Monday, 12 November 2018

ED COMES AFTER CASH BARONS ACCOUNTS


BOGUS businesspersons operating briefcase companies that fed on government tender manipulation and kickbacks to amass wealth are reportedly in panic mode after the State said it would use the Zimbabwe Revenue Authority (Zimra) to sniff into their fat bank balances in search of ill-gotten wealth.

The law, which will be gazetted today, will empower government to seize unexplained real time gross settlement (RTGS) transactions, balances, fixed assets and goods which have no forensic trace, highly-placed sources in government said yesterday.

The sources said government expected to seize over $2 billion both in liquid and fixed assets held mostly by former Cabinet ministers, top government officials and private investors as President Emmerson Mnangagwa’s regime goes after an alleged corruption cartel manipulating foreign currency markets.

The central bank will be crucial in the fight, as it has been tasked with monitoring unexplained RTGS movements mainly used to mop up foreign currency from the market, a senior bank executive, who declined to be named, said.

“Zimbabwe is one of the few countries where a person can just receive $20 000 into their account and no red flags are raised. The economy is reeling because of money-laundering. So this law, from where we understand it, will deal with illicit financial flows,” another banker said. 

Information ministry secretary Ndavaningi Mangwana confirmed the move, saying the National Prosecuting Authority (NPA) and Zimbabwe Anti-Corruption Commission (Zacc) would get the teeth to bite.

“The President has invoked his (presidential) powers so that the law enforcement agents such as police, the NPA and Zacc have more teeth to compel suspects to explain their wealth. Those who fail to give satisfactory answers risk forfeiture of assets or monies,” he said.

MATERIAL:

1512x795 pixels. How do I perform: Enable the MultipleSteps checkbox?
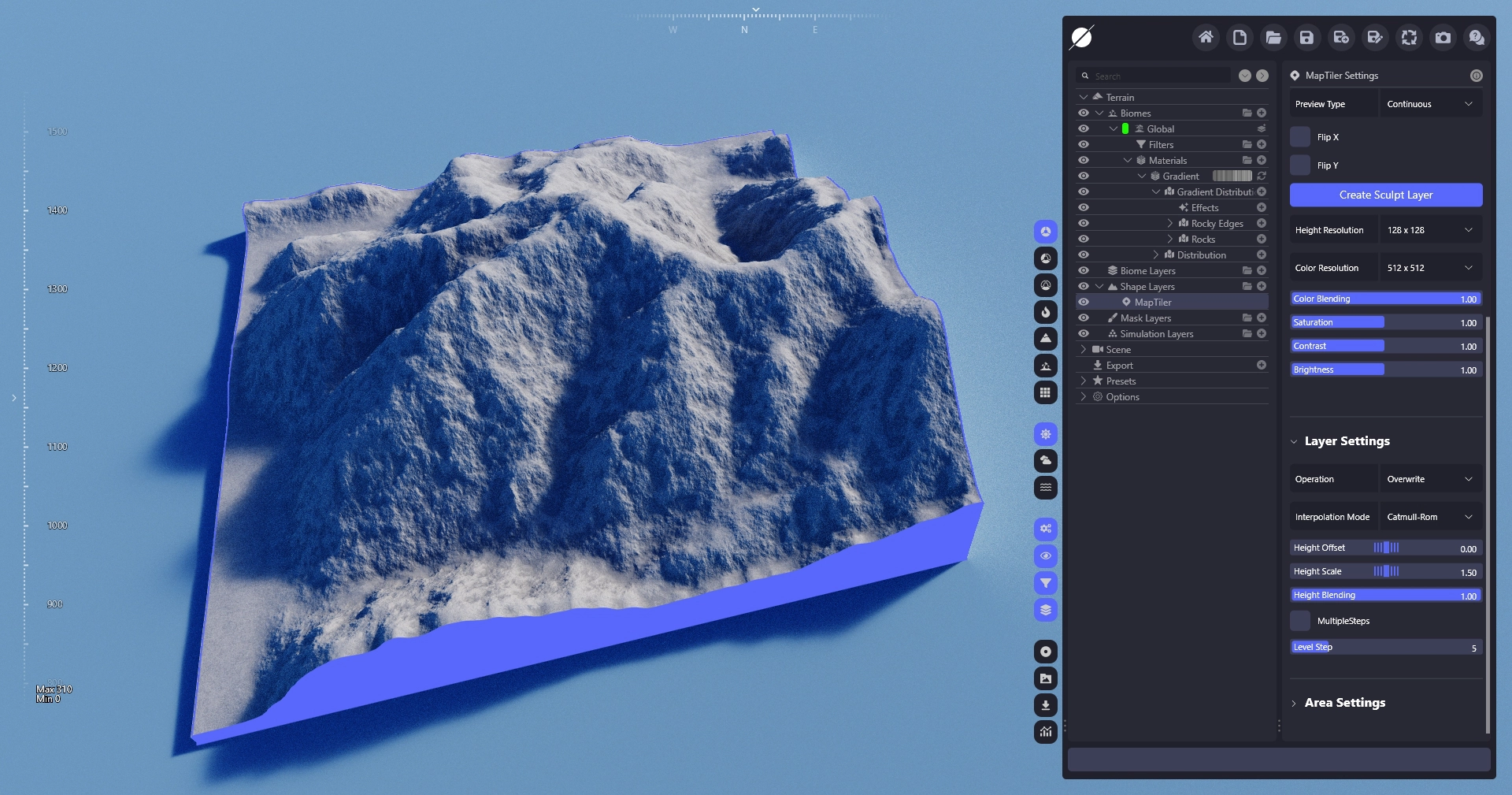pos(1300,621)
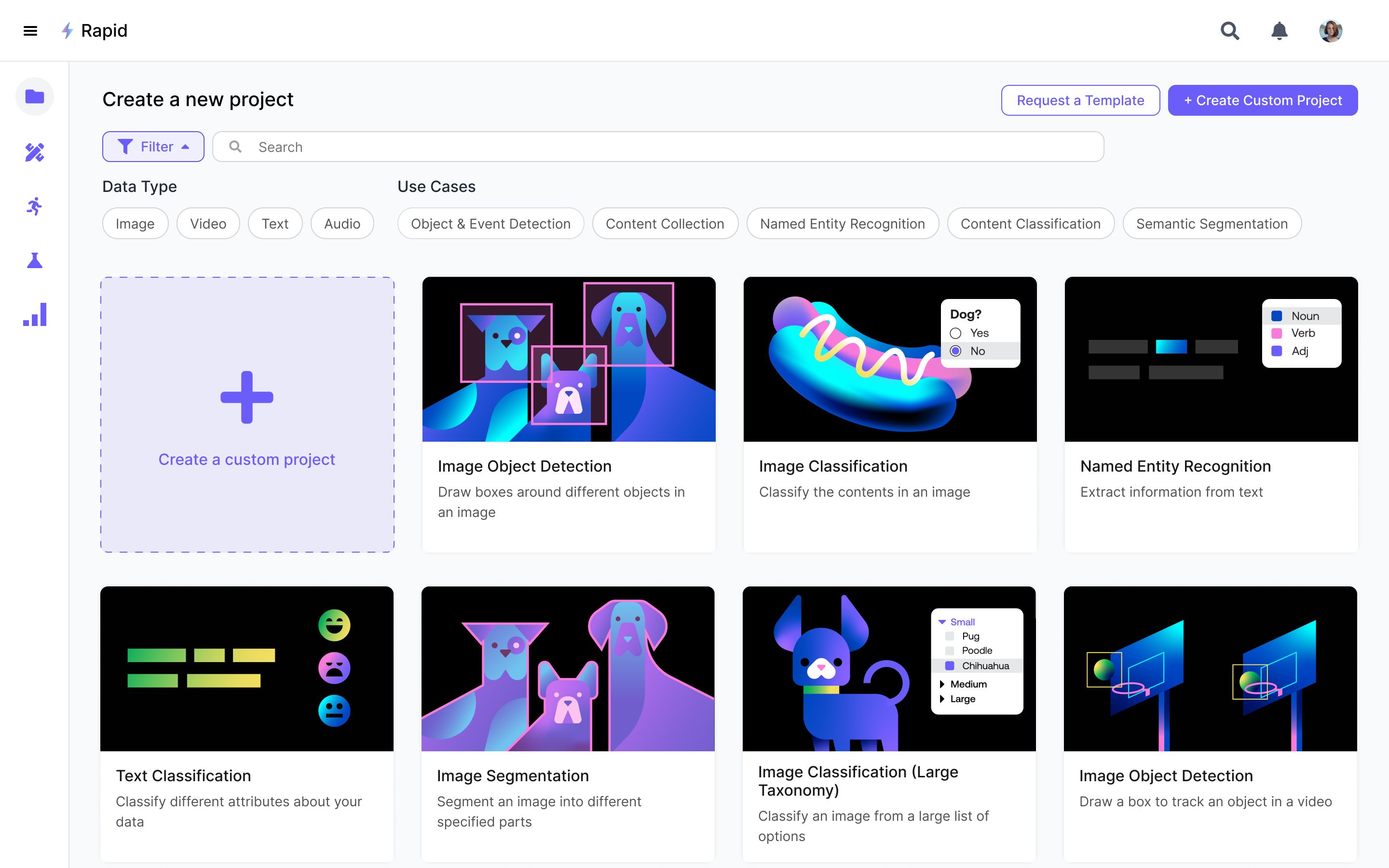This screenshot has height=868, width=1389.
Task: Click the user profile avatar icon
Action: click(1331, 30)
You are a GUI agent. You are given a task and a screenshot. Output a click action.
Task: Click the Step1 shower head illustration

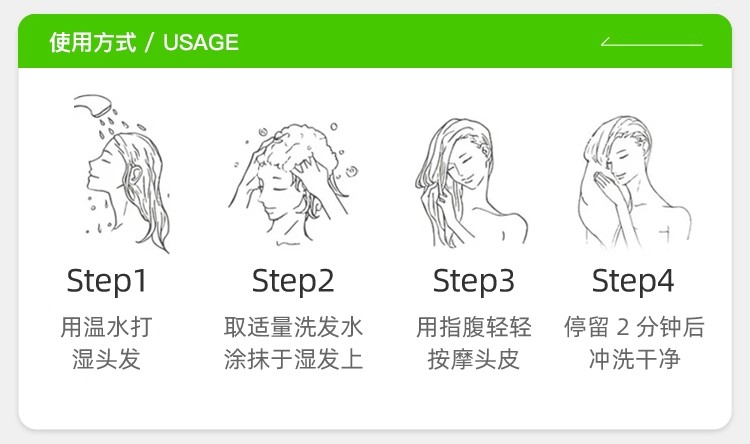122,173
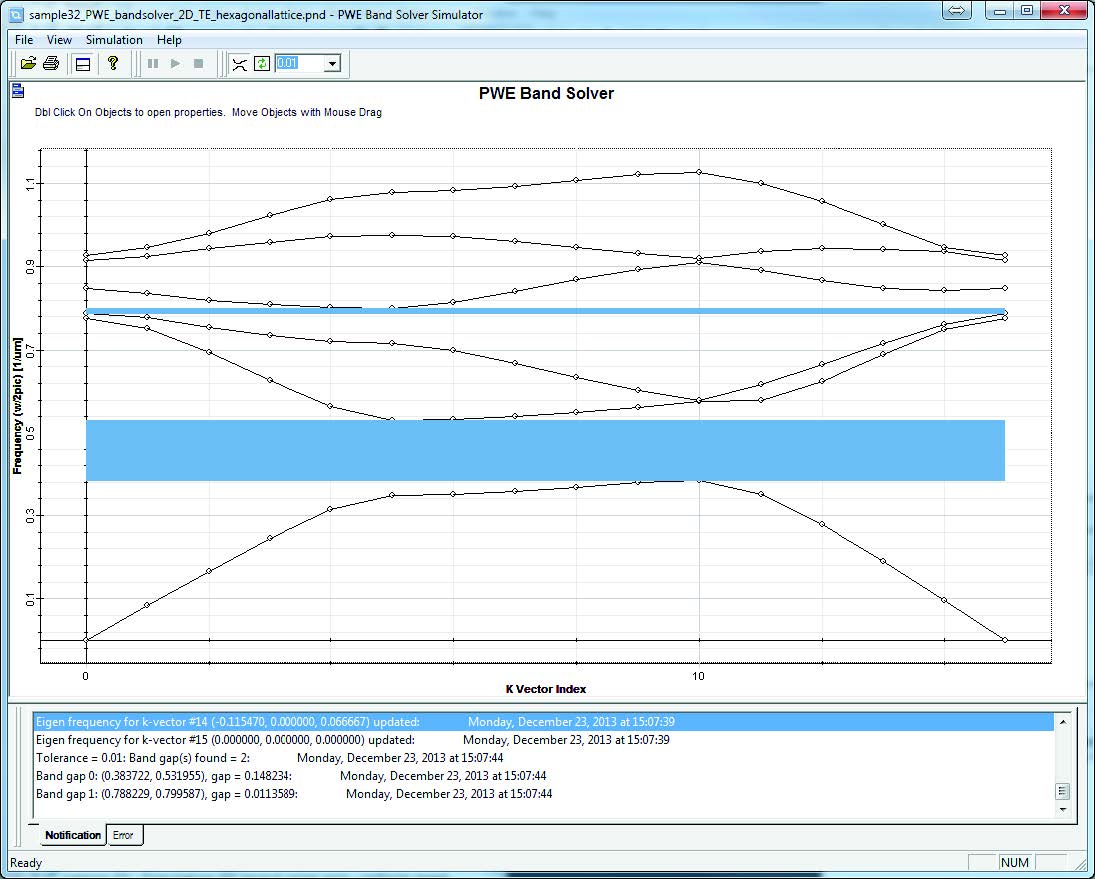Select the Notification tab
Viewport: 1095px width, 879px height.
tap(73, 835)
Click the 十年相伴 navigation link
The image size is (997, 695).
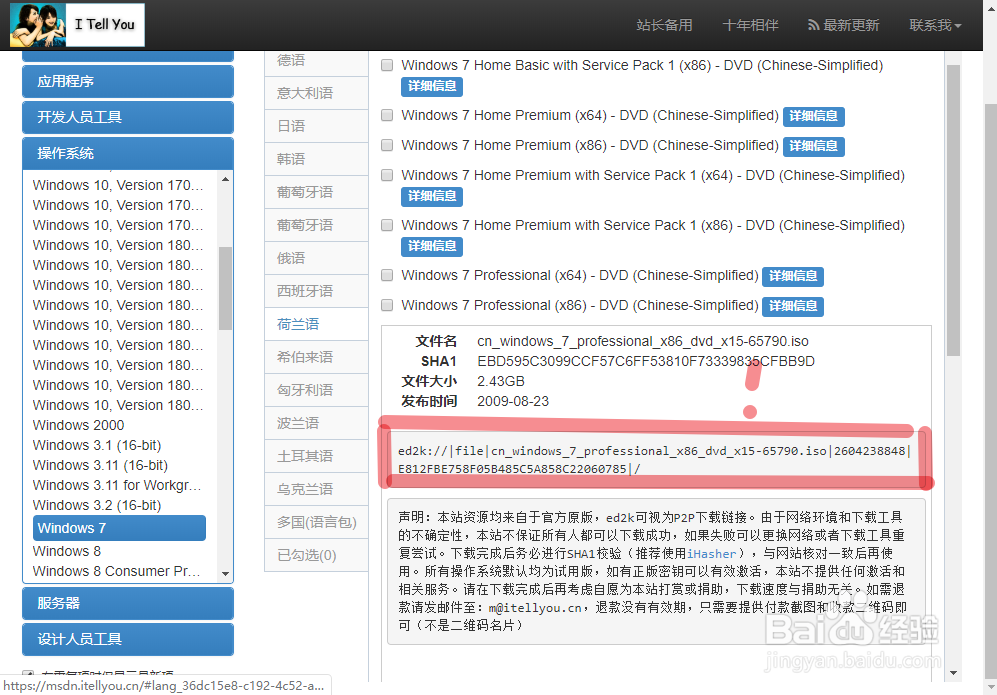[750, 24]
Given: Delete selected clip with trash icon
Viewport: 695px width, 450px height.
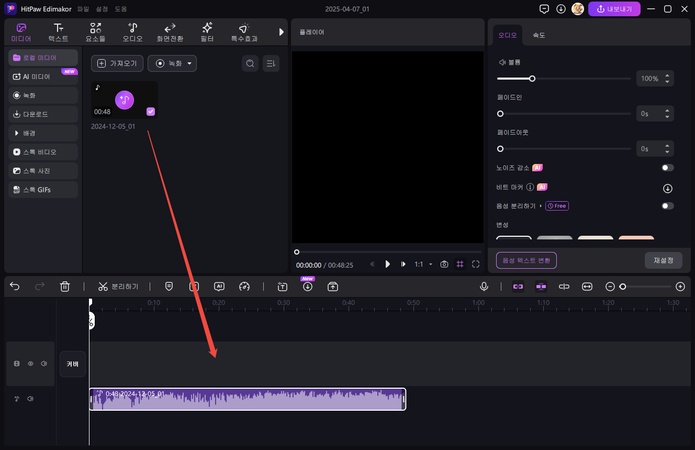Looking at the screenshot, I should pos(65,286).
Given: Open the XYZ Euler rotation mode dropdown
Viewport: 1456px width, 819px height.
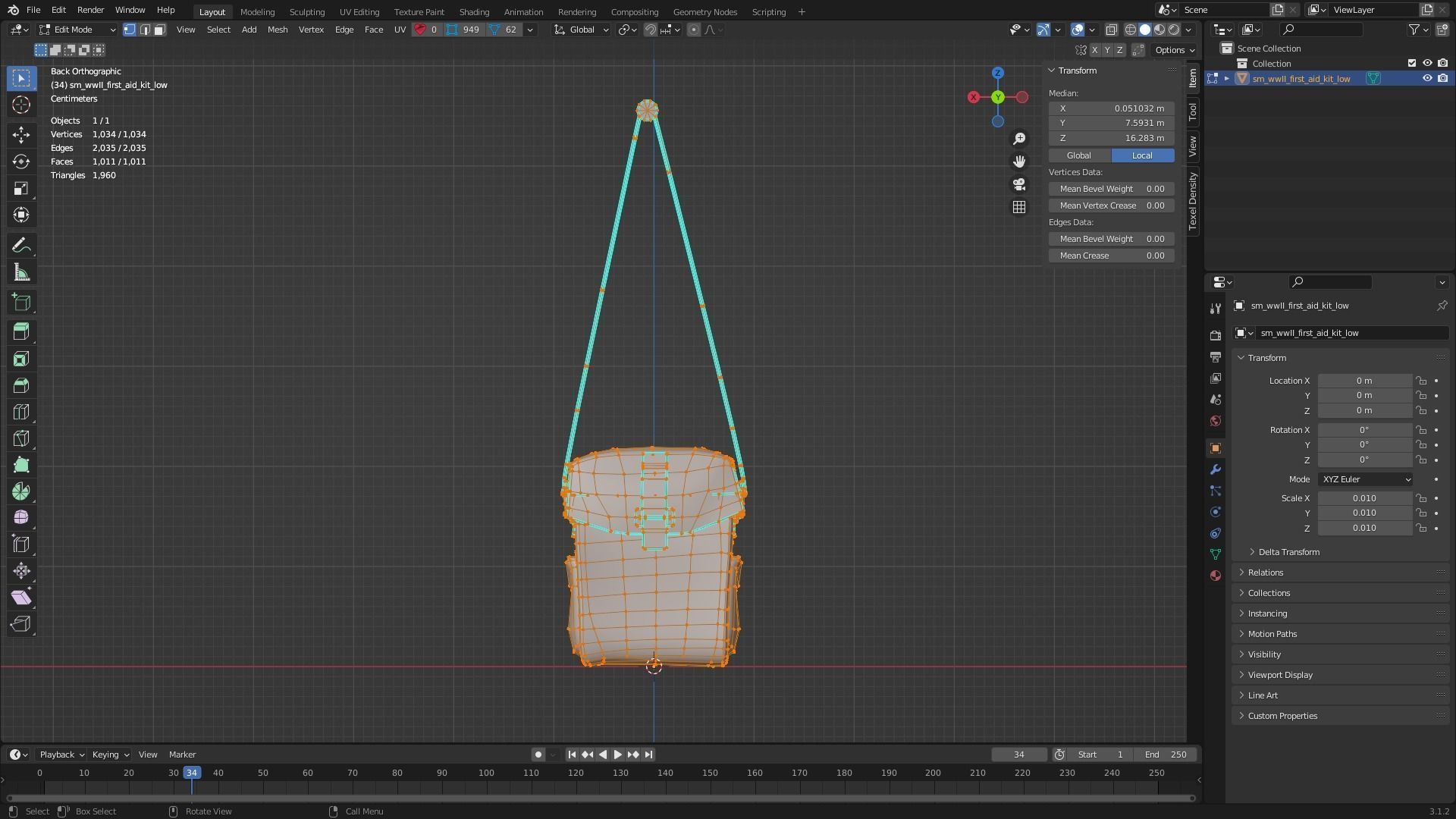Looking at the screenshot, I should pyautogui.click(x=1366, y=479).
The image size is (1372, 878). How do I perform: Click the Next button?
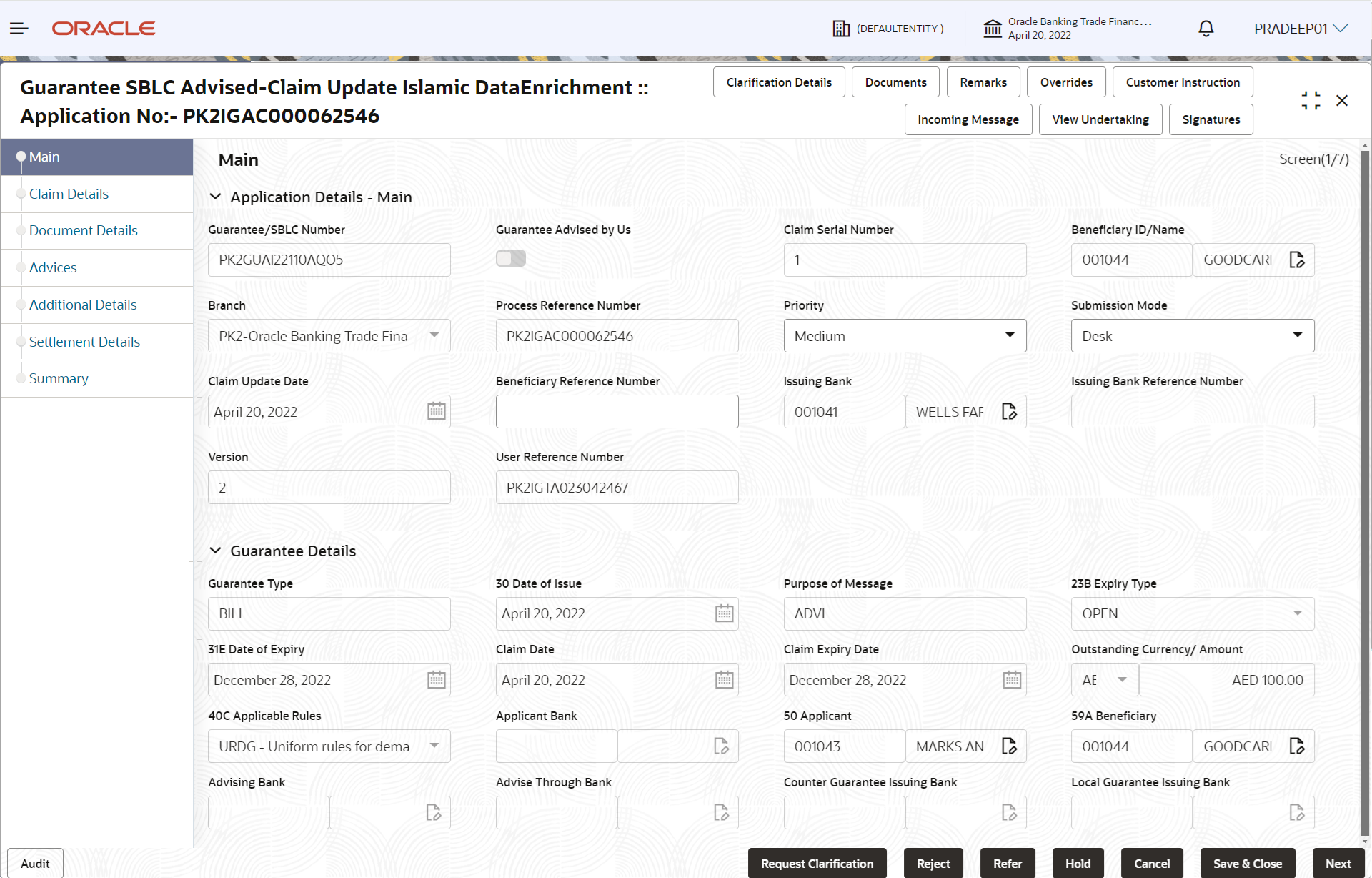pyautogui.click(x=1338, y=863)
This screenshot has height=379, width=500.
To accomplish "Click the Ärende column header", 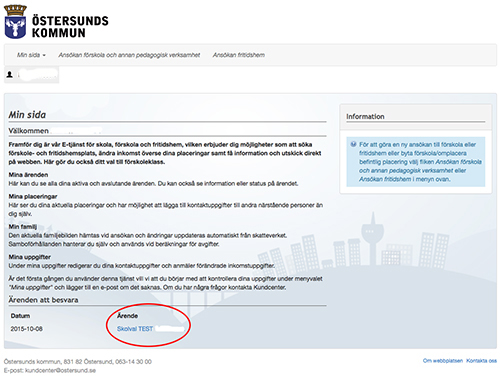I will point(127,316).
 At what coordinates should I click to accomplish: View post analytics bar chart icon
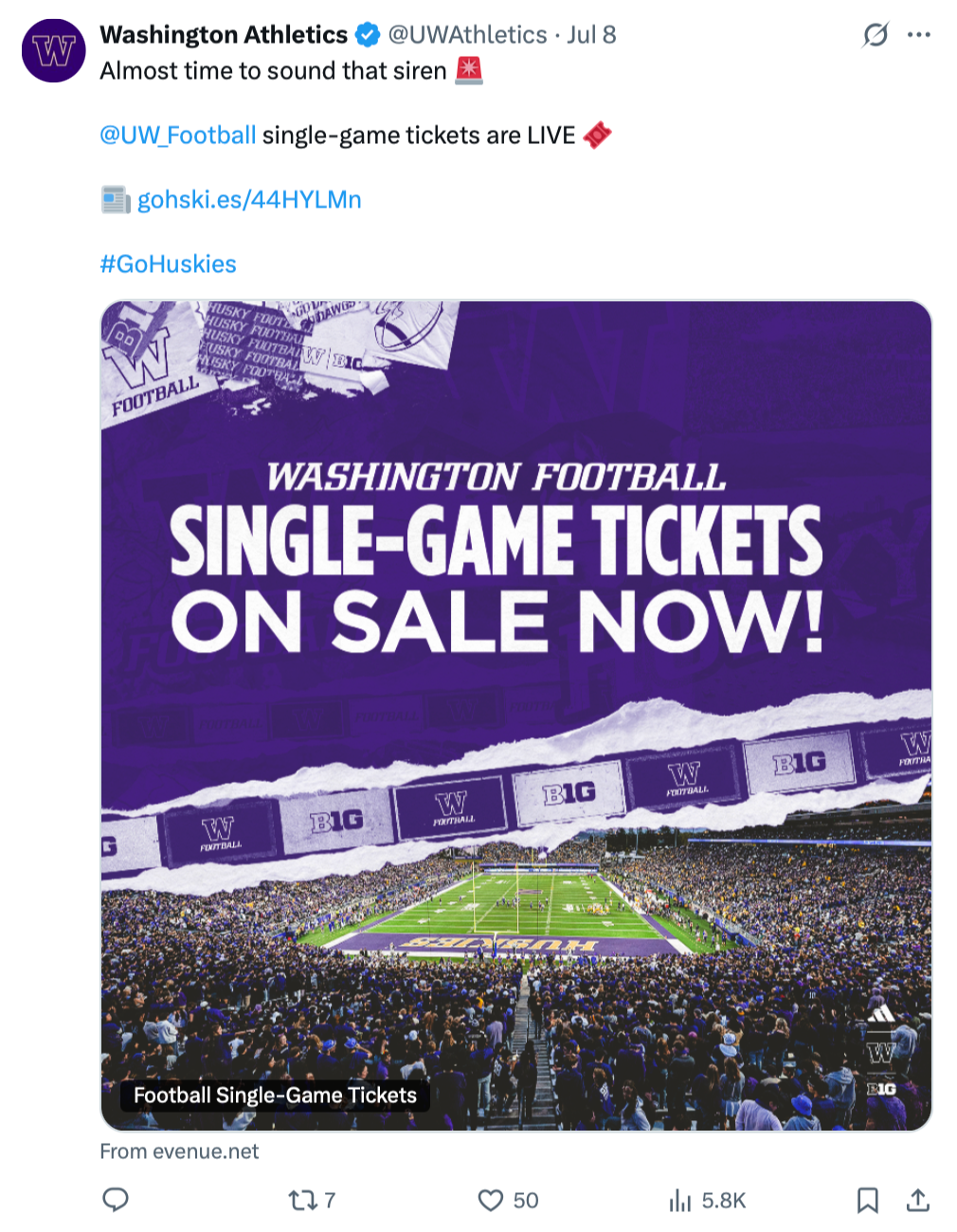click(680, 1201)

EXERCISE REQUIREMENTS: Retype the news article above about the cash barons' bank accounts, word for word from the date line to the closing quotation.

ANSWER TO THIS PROBLEM:
Monday, 12 November 2018

ED COMES AFTER CASH BARONS ACCOUNTS


BOGUS businesspersons operating briefcase companies that fed on government tender manipulation and kickbacks to amass wealth are reportedly in panic mode after the State said it would use the Zimbabwe Revenue Authority (Zimra) to sniff into their fat bank balances in search of ill-gotten wealth.

The law, which will be gazetted today, will empower government to seize unexplained real time gross settlement (RTGS) transactions, balances, fixed assets and goods which have no forensic trace, highly-placed sources in government said yesterday.

The sources said government expected to seize over $2 billion both in liquid and fixed assets held mostly by former Cabinet ministers, top government officials and private investors as President Emmerson Mnangagwa’s regime goes after an alleged corruption cartel manipulating foreign currency markets.

The central bank will be crucial in the fight, as it has been tasked with monitoring unexplained RTGS movements mainly used to mop up foreign currency from the market, a senior bank executive, who declined to be named, said.

“Zimbabwe is one of the few countries where a person can just receive $20 000 into their account and no red flags are raised. The economy is reeling because of money-laundering. So this law, from where we understand it, will deal with illicit financial flows,” another banker said. 

Information ministry secretary Ndavaningi Mangwana confirmed the move, saying the National Prosecuting Authority (NPA) and Zimbabwe Anti-Corruption Commission (Zacc) would get the teeth to bite.

“The President has invoked his (presidential) powers so that the law enforcement agents such as police, the NPA and Zacc have more teeth to compel suspects to explain their wealth. Those who fail to give satisfactory answers risk forfeiture of assets or monies,” he said.